Member of the Illinois House of Representatives from the 73rd district
- In office January 1993 – January 1995
- Preceded by: David Deets
- Succeeded by: Jerry L. Mitchell

Personal details
- Born: Pennie Von Bergen March 19, 1949 (age 77) Sterling, Illinois
- Party: Democratic
- Spouse: Michael Wessels
- Alma mater: Northern Illinois University (B.S.) University of Illinois (J.D.)
- Profession: Teacher Attorney

= Pennie Von Bergen Wessels =

American politician

Pennie L. Von Bergen Wessels (born March 19, 1949) was a Democratic member of the Illinois House of Representatives for a single term from 1993 to 1995. She was raised in Sterling, Illinois. She attended Sauk Valley Community College and transferred to Northern Illinois University where she earned a Bachelor of Science in education. She later attended University of Illinois College of Law where she earned her juris doctor. She served as a member of the Whiteside County Board from 1984 until 1988 and as a director of the Citizen Utility Board. In 1988, she ran for the Illinois Senate, losing to Republican incumbent Calvin W. Schuneman.

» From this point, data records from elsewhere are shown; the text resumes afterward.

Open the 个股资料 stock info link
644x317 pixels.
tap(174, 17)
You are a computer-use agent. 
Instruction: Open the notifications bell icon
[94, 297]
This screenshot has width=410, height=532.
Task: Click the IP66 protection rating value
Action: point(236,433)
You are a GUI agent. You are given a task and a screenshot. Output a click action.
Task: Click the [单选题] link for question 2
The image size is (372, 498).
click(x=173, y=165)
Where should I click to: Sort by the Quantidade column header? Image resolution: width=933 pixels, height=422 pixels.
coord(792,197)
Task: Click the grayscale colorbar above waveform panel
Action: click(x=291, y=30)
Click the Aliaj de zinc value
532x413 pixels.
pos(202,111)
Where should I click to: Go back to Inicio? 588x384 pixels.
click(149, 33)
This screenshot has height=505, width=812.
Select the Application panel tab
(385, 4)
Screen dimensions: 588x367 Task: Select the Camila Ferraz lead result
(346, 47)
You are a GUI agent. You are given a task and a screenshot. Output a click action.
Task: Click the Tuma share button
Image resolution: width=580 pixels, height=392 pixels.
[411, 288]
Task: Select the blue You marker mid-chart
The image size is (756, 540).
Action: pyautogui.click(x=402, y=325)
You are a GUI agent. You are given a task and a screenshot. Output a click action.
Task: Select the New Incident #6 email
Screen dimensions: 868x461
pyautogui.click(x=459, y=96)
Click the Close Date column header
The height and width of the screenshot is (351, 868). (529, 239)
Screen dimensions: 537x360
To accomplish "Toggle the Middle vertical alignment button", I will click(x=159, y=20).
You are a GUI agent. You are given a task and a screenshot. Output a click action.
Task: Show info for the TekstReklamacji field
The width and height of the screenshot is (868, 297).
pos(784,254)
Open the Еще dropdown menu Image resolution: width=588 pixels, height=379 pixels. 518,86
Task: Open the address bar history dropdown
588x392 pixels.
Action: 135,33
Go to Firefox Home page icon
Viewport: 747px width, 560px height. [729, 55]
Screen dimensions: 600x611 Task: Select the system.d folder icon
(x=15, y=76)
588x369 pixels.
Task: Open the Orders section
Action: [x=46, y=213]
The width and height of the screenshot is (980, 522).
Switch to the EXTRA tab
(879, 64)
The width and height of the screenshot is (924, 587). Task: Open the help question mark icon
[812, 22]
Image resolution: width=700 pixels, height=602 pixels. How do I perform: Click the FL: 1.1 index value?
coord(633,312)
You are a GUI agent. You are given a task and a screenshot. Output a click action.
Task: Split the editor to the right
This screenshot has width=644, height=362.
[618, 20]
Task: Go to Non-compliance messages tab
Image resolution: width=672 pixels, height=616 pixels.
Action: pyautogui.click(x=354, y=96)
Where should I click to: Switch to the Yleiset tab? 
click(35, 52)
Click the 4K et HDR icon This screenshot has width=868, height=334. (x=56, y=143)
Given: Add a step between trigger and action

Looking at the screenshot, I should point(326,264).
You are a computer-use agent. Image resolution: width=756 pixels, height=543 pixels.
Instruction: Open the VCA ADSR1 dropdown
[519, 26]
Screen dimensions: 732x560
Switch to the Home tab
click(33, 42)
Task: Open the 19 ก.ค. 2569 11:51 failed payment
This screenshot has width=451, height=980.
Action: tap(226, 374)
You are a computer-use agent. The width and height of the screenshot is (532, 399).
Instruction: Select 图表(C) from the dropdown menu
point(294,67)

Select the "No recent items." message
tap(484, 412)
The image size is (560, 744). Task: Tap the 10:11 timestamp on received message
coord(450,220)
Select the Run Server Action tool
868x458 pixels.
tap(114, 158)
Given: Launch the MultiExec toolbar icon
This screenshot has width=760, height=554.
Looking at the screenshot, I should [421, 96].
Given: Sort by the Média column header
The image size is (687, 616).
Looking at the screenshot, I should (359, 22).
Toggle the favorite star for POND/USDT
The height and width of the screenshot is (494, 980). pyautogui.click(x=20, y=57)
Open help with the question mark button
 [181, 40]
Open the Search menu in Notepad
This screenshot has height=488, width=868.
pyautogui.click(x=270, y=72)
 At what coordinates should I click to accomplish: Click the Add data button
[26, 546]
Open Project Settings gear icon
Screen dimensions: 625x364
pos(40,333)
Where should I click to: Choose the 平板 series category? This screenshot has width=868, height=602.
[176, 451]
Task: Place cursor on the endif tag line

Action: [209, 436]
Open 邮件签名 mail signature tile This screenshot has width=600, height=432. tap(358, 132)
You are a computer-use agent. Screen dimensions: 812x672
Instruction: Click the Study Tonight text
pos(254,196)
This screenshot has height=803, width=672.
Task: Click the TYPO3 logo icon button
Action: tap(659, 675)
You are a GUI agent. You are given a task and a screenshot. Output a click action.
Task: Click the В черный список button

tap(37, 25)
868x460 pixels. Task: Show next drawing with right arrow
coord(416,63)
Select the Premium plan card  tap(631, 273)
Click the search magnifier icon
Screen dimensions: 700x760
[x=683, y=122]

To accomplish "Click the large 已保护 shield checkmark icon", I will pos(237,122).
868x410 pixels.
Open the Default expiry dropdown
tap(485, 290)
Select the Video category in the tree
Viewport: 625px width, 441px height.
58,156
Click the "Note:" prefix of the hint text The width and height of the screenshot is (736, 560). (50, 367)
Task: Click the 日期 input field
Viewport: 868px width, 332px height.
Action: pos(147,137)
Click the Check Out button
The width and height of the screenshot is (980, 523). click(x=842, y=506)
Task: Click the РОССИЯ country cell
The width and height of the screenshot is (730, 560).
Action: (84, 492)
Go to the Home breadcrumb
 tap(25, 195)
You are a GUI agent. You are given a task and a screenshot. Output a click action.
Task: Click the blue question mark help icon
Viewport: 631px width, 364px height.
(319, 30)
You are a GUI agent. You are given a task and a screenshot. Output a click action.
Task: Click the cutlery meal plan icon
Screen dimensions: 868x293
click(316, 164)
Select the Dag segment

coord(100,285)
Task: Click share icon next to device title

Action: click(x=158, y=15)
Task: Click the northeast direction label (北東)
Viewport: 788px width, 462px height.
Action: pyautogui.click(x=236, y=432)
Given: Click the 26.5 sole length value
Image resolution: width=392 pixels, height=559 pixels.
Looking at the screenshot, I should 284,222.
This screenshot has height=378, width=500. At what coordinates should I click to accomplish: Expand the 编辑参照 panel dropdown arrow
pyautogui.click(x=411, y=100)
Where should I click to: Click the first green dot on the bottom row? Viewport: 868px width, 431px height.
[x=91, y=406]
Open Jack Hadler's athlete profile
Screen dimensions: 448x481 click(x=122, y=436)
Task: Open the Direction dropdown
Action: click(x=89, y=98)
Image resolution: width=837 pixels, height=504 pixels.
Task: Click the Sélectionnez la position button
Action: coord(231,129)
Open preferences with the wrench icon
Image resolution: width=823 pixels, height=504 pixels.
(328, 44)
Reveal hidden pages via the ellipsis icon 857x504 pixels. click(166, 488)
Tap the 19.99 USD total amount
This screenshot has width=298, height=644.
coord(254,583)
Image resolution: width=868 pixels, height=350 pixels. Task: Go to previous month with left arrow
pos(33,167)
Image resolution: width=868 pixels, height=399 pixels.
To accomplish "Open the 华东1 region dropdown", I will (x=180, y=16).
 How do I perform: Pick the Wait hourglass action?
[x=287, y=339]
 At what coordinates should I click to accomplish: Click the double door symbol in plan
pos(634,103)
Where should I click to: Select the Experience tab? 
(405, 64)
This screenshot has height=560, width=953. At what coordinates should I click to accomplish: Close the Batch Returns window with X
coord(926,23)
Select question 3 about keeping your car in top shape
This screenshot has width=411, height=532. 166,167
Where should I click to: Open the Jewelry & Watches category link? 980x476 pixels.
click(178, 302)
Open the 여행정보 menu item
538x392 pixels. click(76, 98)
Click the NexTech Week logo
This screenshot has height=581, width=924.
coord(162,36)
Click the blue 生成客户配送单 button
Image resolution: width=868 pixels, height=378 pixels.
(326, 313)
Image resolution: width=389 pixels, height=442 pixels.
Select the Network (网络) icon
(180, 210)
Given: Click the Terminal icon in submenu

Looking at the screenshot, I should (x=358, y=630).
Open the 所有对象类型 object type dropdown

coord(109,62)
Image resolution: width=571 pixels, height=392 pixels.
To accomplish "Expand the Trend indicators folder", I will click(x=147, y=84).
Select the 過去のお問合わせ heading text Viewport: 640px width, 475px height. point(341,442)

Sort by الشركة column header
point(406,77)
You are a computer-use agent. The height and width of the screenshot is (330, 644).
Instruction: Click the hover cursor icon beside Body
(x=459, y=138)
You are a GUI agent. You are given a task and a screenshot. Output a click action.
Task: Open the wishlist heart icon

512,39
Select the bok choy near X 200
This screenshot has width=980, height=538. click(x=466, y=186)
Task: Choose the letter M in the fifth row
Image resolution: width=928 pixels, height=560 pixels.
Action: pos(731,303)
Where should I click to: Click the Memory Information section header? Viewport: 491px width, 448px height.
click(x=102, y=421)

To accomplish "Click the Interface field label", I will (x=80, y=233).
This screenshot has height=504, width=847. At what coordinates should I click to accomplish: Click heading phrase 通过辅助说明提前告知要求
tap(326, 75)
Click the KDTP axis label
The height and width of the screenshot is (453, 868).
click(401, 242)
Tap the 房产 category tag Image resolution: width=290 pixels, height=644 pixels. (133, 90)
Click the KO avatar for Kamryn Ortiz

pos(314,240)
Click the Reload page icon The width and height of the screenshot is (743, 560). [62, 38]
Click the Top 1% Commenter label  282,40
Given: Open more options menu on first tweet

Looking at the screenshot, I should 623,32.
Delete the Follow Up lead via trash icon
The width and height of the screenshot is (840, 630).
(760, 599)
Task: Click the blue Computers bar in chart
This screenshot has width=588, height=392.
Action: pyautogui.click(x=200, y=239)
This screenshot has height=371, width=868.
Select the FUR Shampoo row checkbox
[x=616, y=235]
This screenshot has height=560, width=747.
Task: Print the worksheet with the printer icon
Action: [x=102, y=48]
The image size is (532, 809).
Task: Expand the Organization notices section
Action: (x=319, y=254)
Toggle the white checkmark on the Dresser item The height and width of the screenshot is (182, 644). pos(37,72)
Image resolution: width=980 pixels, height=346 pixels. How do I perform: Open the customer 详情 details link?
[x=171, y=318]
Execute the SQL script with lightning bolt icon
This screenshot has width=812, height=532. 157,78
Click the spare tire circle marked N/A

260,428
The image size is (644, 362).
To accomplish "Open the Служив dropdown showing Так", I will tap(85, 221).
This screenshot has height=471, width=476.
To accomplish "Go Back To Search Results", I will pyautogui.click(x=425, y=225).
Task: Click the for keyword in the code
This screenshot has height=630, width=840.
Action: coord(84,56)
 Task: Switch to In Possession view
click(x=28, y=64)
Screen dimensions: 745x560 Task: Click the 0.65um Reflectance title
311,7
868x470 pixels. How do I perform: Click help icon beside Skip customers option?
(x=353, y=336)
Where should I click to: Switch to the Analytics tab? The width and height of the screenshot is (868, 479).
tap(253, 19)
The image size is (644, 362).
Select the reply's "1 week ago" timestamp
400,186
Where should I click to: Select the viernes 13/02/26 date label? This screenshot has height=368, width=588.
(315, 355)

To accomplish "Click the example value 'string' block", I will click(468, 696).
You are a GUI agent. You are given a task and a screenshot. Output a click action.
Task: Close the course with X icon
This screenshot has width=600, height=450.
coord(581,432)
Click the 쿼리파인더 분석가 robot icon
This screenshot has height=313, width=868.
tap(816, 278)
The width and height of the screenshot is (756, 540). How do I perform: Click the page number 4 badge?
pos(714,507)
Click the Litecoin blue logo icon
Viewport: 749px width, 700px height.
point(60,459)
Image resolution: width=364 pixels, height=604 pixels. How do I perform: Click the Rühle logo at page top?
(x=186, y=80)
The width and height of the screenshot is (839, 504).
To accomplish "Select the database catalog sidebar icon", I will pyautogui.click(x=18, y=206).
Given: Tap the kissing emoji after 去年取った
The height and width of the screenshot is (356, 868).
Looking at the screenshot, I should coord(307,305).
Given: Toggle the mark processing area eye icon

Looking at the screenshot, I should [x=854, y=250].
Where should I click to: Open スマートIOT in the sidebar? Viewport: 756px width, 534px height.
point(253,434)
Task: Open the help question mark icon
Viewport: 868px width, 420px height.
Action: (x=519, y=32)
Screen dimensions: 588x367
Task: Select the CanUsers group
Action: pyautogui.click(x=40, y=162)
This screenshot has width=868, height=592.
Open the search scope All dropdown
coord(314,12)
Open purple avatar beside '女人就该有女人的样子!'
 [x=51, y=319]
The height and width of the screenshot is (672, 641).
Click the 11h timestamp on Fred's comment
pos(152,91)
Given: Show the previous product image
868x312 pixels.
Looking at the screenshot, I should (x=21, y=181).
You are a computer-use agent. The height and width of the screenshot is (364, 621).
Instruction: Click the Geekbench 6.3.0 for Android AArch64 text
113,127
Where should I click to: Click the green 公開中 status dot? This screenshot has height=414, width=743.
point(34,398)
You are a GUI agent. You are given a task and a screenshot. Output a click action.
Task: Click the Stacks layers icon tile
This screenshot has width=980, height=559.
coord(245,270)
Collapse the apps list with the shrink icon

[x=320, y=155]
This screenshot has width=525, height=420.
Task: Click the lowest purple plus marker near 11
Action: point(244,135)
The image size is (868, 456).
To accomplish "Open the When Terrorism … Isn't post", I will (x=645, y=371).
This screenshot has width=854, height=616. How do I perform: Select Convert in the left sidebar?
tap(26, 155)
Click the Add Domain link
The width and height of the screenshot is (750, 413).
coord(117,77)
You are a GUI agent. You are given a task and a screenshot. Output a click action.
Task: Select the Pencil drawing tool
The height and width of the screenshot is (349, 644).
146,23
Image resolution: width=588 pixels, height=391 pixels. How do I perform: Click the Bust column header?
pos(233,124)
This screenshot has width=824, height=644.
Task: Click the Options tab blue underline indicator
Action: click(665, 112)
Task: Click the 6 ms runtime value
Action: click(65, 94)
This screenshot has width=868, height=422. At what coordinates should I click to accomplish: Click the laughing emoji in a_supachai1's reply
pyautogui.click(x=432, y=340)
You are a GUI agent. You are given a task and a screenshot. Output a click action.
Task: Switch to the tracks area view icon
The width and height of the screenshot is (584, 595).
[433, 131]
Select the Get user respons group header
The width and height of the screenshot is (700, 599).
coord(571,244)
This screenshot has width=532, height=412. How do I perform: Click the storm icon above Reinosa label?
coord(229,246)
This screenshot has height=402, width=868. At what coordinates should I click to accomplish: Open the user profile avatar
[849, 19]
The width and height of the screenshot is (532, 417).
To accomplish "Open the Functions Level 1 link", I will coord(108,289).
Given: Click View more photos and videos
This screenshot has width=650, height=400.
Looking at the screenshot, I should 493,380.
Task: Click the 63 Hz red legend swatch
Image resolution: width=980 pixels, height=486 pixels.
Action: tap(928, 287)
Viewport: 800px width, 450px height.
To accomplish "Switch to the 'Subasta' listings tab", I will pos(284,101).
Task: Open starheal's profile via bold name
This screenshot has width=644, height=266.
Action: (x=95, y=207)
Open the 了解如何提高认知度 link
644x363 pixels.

She was elected to the Illinois House of Representatives in 1992 defeating appointed Republican incumbent David Deets. She was elected to represent the 73rd district, which included all or parts of Bureau, Henry, Lee, Ogle, and Whiteside. Her legislative priorities included education, health care, senior citizen interests, and agriculture with special emphasis on equitable education funding and health care reform.

She served on the following committees; aging; agriculture and conservation; appropriations-education; healthcare and human services; and public utilities. She was defeated for reelection in 1994 by Jerry L. Mitchell. She later lost a rematch with Mitchell in 1996, before being elected to the Sauk Valley Community College Board of Trustees in 1997. She has since retired and moved to Ocean Isle Beach, North Carolina.